Июль. Выход книги о Ленине в стихотворном переводе с азербайджанского Арсения Тарковского. Из критического обзора: «Успех поэмы в значительной мере обусловлен и талантливым переводом ее на русский язык. Арсений Тарковский сумел передать разнообразие художественных средств и их национальный колорит в рвущихся из сердца строках»:
Там на трибуне Мавзолея
Наш Сталин — наш Ильич живой…
Июль. Приезд в Москву очередного политэмигранта Назыма Хикмета. Из турецкой тюрьмы. Ежедневный отчет о мыслях и поступках гостя должен был давать прикрепленный к нему литературный секретарь Александр Глезер [будущий промоутер художников-диссидентов. — Н. М.].
Из интервью Хикмета: «Никогда ничего подобного я не видел. Я вижу: выросло в СССР новое счастливое поколение. Мне кажется, что воля и мужество этого поколения, его большая культура и счастье, которого нигде в мире не увидишь, — это и есть самая большая победа Советского Союза и великого вождя народов товарища Сталина!»
Август.

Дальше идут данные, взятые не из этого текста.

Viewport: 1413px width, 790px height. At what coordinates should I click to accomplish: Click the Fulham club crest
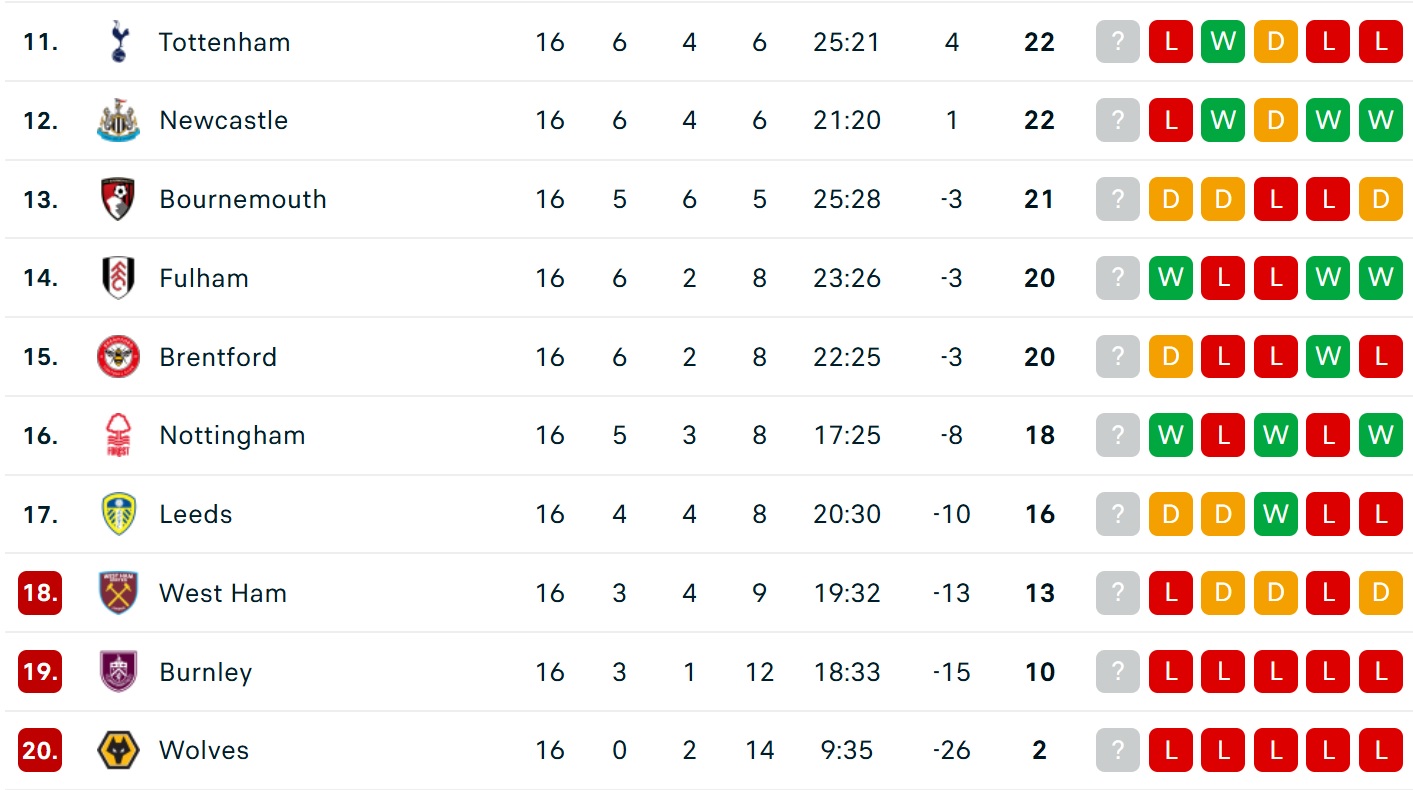click(119, 278)
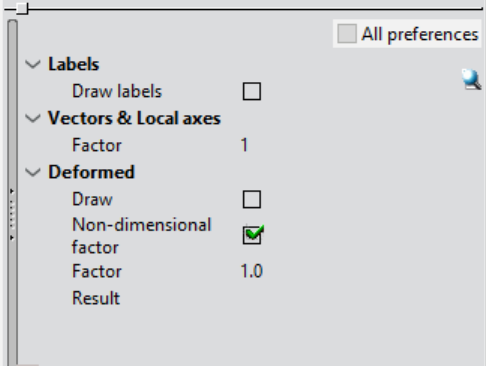Screen dimensions: 486x366
Task: Click the lower splitter arrow on left edge
Action: 12,238
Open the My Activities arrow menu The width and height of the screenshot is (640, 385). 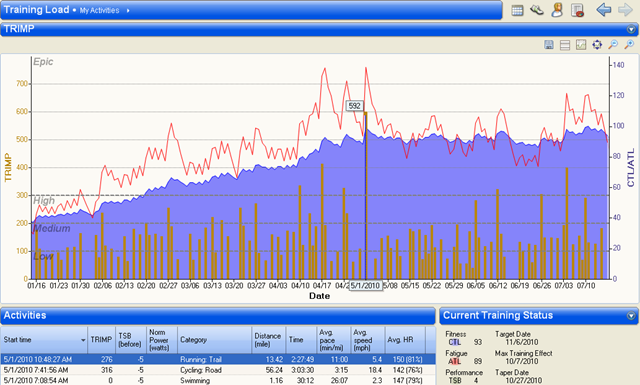coord(128,11)
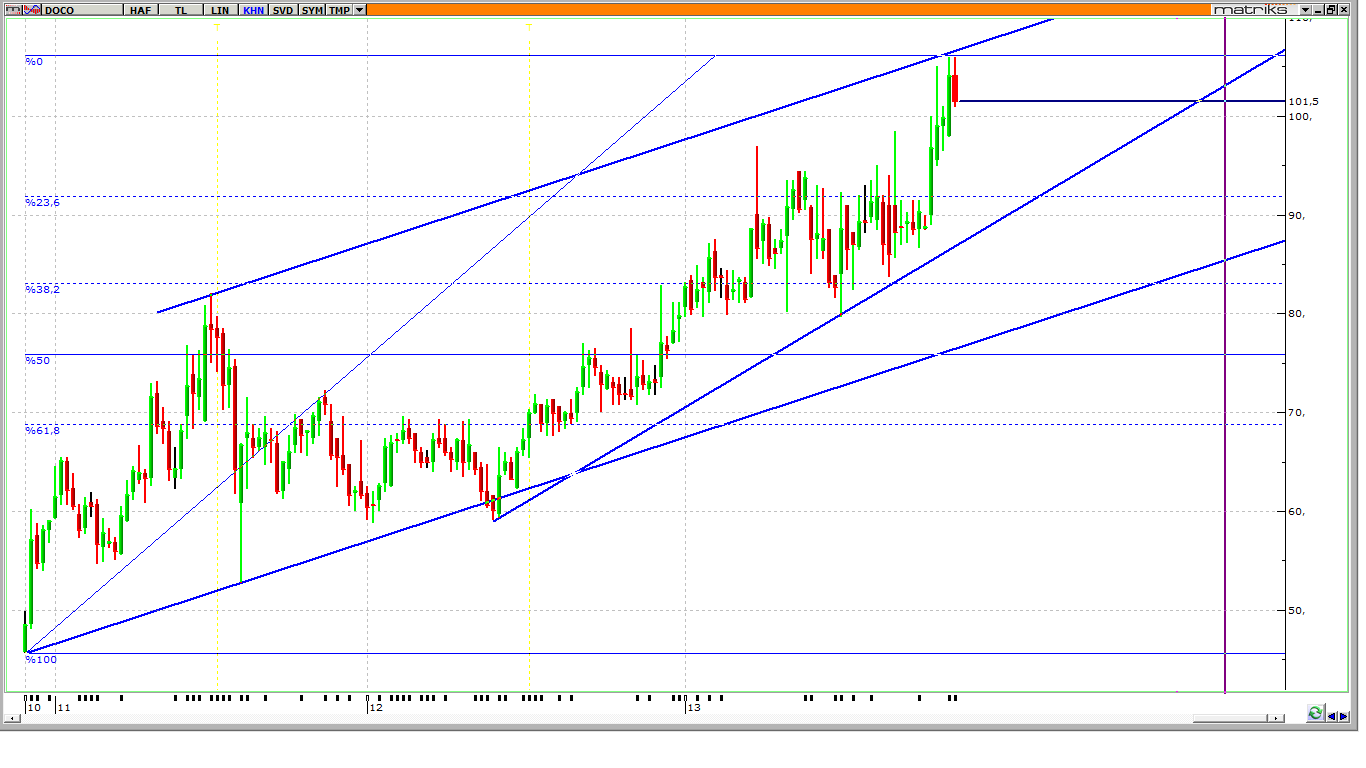Click the chart type icon at top-left
Screen dimensions: 1366x768
tap(14, 10)
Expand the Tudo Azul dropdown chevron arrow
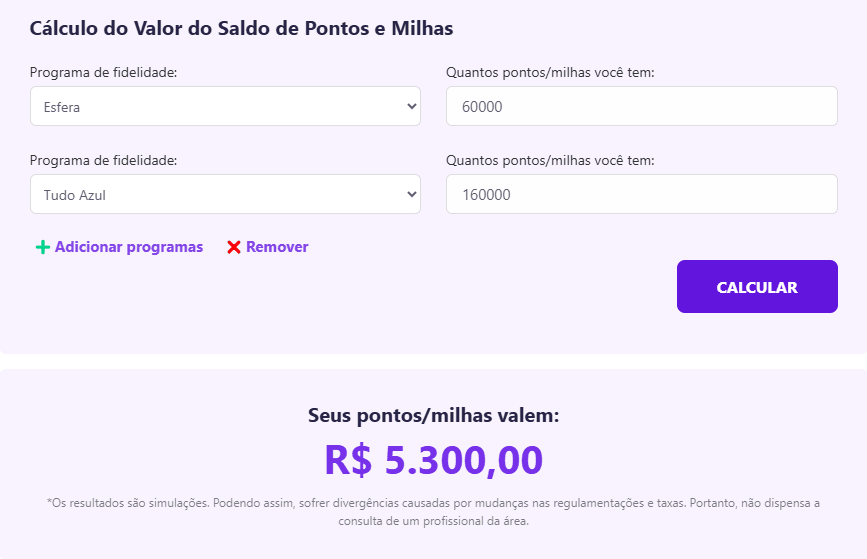Image resolution: width=867 pixels, height=559 pixels. 411,194
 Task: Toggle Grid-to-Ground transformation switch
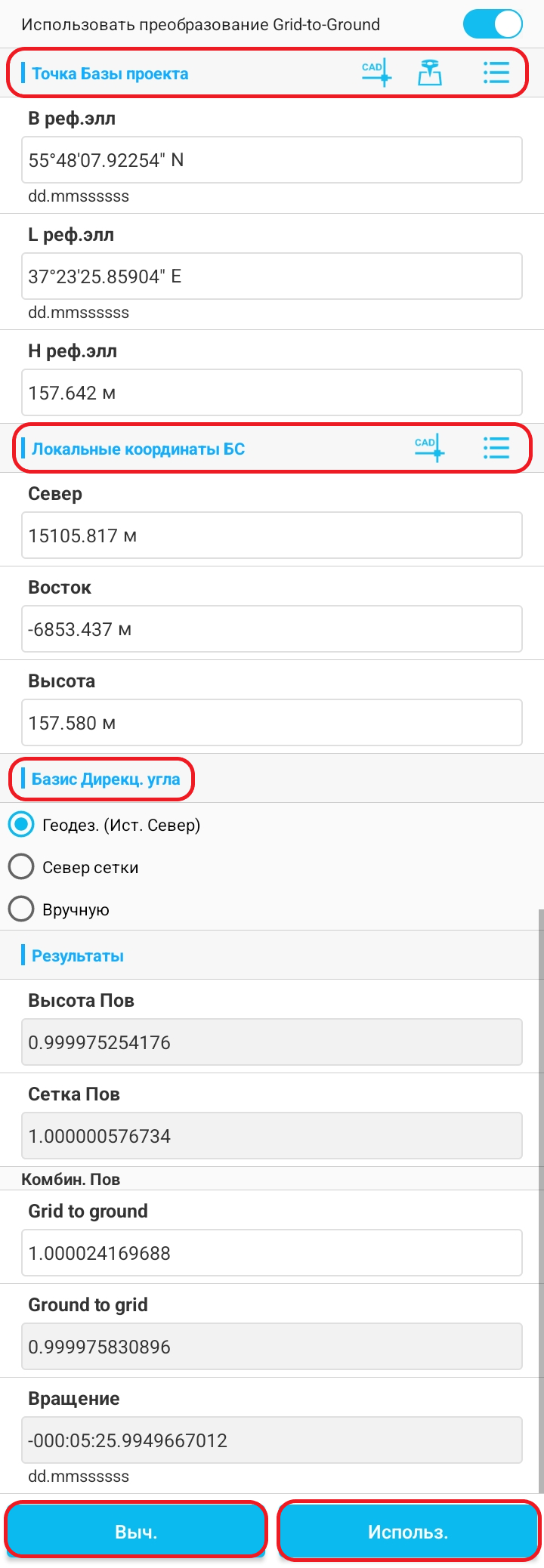[x=492, y=24]
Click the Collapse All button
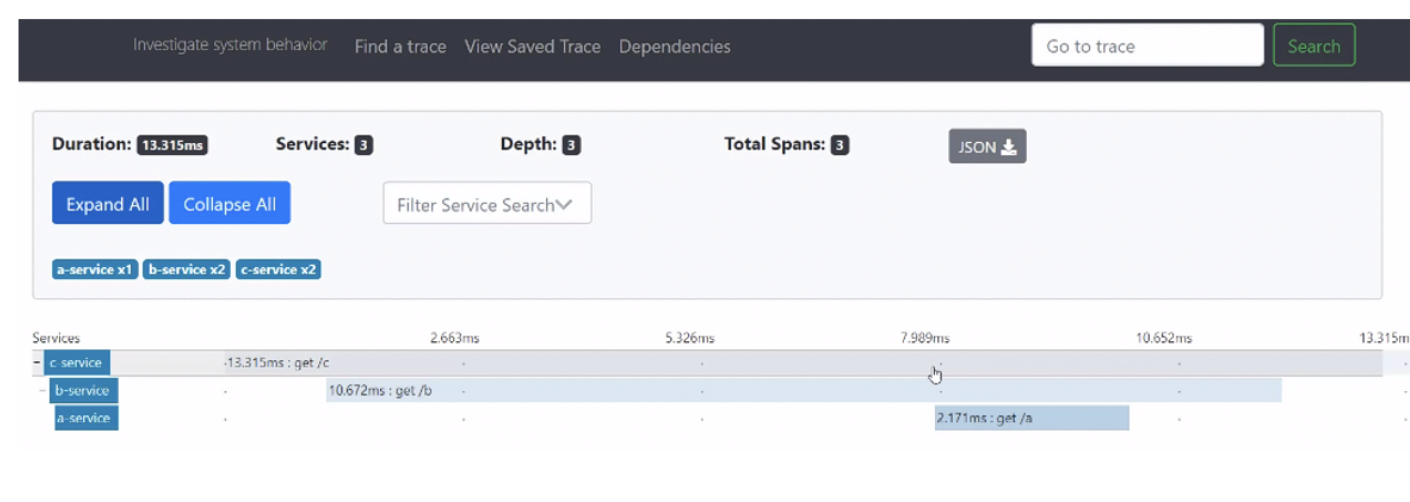Image resolution: width=1410 pixels, height=502 pixels. coord(229,204)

Из статьи главного режиссера Малого театра Константина Зубова:
«Определяя значение советского театра как рассадника культуры, носителя передовой советской идеологии и морали, партия с особой силой подчеркивала огромную ответственность, возлагаемую на деятелей сценического искусства в деле большевистского воспитания молодежи… Сейчас, спустя пять лет, уже представляется возможным подвести некоторые итоги работы нашего коллектива, настойчиво стремящегося воплотить в жизнь указания ЦК ВКП(б)».
Для справки: почти все актеры театра были членами партии.
Октябрь. К 10-летию со дня смерти Аркадия Гайдара [дед Е. Т. Гайдара. — Н. М.].
«В одном из последних своих произведений „Тимур и его команда“ Гайдару удалось создать такой образ пионера, которому, как Павлику Морозову, захотели и стали подражать тысячи ребят… Как подлинный социалистический реалист, он взял лучшие черты характера советского пионера в развитии, и придуманный герой стал вожаком настоящих, живых ребят… Имя Аркадия Гайдара навсегда останется в советской литературе как имя зачинателя качественно новой литературы для детей, воспитывающей патриотов, коммунистов, борцов за большое человеческое счастье».
Ноябрь. Публикация рассказа Юрия Нагибина «Комбайнеры» как образца подлинно художественной советской литературы:
«В этот день агрегат Воробцова снял хлеб с двенадцати гектаров. Теперь им овладело блаженное чувство слиянности с машиной, веры в машину. Только сейчас открылось Воробцову по-настоящему, какая изумительная, богатейшая по своим возможностям машина — комбайн».